If a response object of the correct type (meaning the return type is the same as the expected) is returned, it’s just returned directly.
If it’s a string, object is created with said string data and default HTTP parameters (200 OK status code and text/html mimetype).
If it’s an iterator or generator returning strings or bytes, it is a streaming response.
If it’s a dictionary or a list, the response object is called using jsonify().
If it’s a tuple, the items in the tuple usually provide extra info. They take a few basic forms, (response, status), (response, headers) or (response, status, headers) are the most common. status will override any status code, and headers will take a list or dictionary to append any header values.
If all else fails, Flask assumes the object is a WSGI application and convert it into a response object.

You can naturally modify your resulting response object inside your view using make_response().
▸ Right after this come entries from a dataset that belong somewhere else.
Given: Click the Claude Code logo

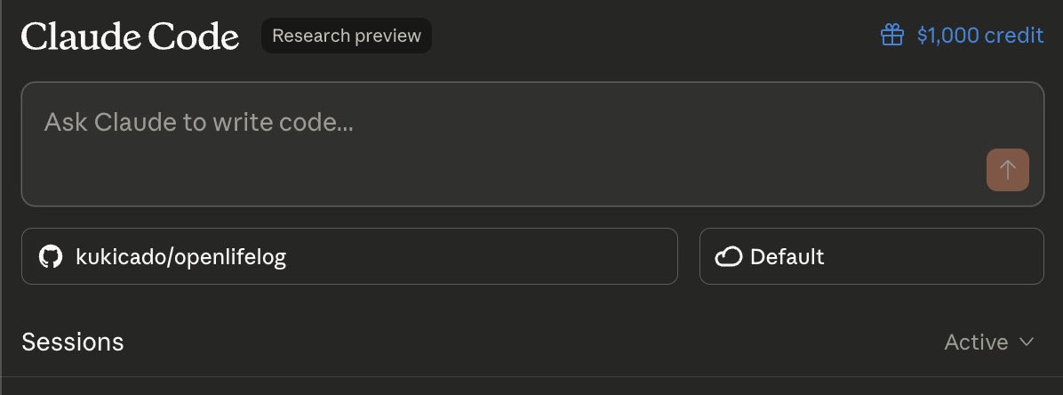Looking at the screenshot, I should click(x=130, y=36).

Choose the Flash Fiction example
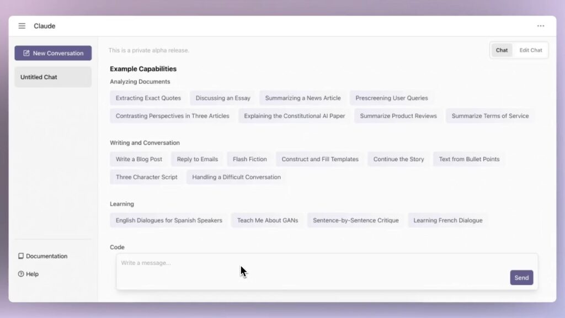click(249, 159)
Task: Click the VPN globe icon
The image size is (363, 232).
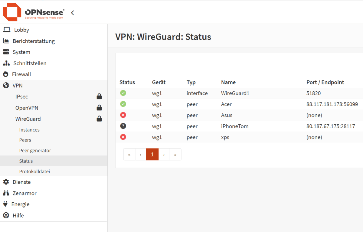Action: point(6,85)
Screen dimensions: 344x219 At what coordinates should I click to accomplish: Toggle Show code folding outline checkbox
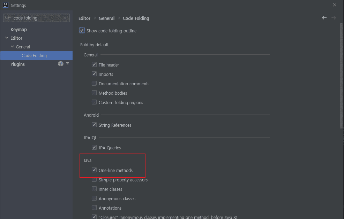point(82,31)
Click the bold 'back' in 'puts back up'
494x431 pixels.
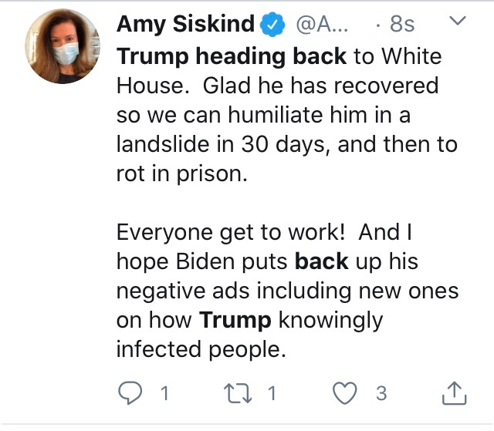pos(322,261)
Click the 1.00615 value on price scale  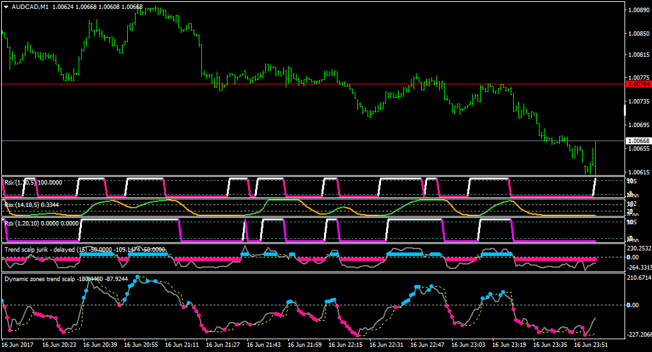(x=639, y=172)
Let’s grab our page_not_found() function from the section just above, and wrap it in a make_response() object type, add in new headers, then return it:

from flask import render_template, make_response

@app.errorhandler(404)
def page_not_found(error):
	resp = make_response(render_template('page_not_found.html'), 404)
	resp.headers['Some heading'] = 'Some value'
	return resp

APIs with JSON

Whenever you’re writing API’s, you’ll likely encounter responses sent back in JSON. Flask conveniently converts any dictionary or list returned from a view into JSON.

@app.route('/me')
def me_api():
	user = get_current_user()
	return {
		"username": user.username,
		"theme": user.theme,
		"image": url_for('user_image', filename=user.image),
	}

@app.route('/users')
def users_api():
	users = get_all_users()
	return [user.to_json() for user in users]

8/11/2024

Sessions

Just like how request is an object, session is an object that contains user information pertaining to the specific instance of request. In order to get sessions working, you will need a secret key:

from flask import session

# Setting the secret key. Keep this safe!
app.secret_key = 'some_secret_nonsense'

@app.route('/')
def index():
	if 'username' in session:
		return f'Logged in as {session['username']}'
	return 'You are not logged in.'

@app.route('/login', methods=['GET', 'POST'])
def login():
	if request.method == 'POST':
		session['username'] = request.form['username']
		return redirect(url_for('index'))
	return
		"""form for logging in"""

@app.route('/logout')
def logout():
	# Remove the username from session if it exists
	session.pop('username', None)
	return redirect(url_for('index'))

Flask gives you a nice and easy way to generate secret key:

$ python -c 'import secrets; print(secrets.token_hex())'
'some_random_token'

Message Flashing

Flask emphasizes that good design stems from good feedback. You can quickly get error messages or user messages across with the flash() method. Flashing attaches a message to the end of a request that’s accessed and displayed on the next request.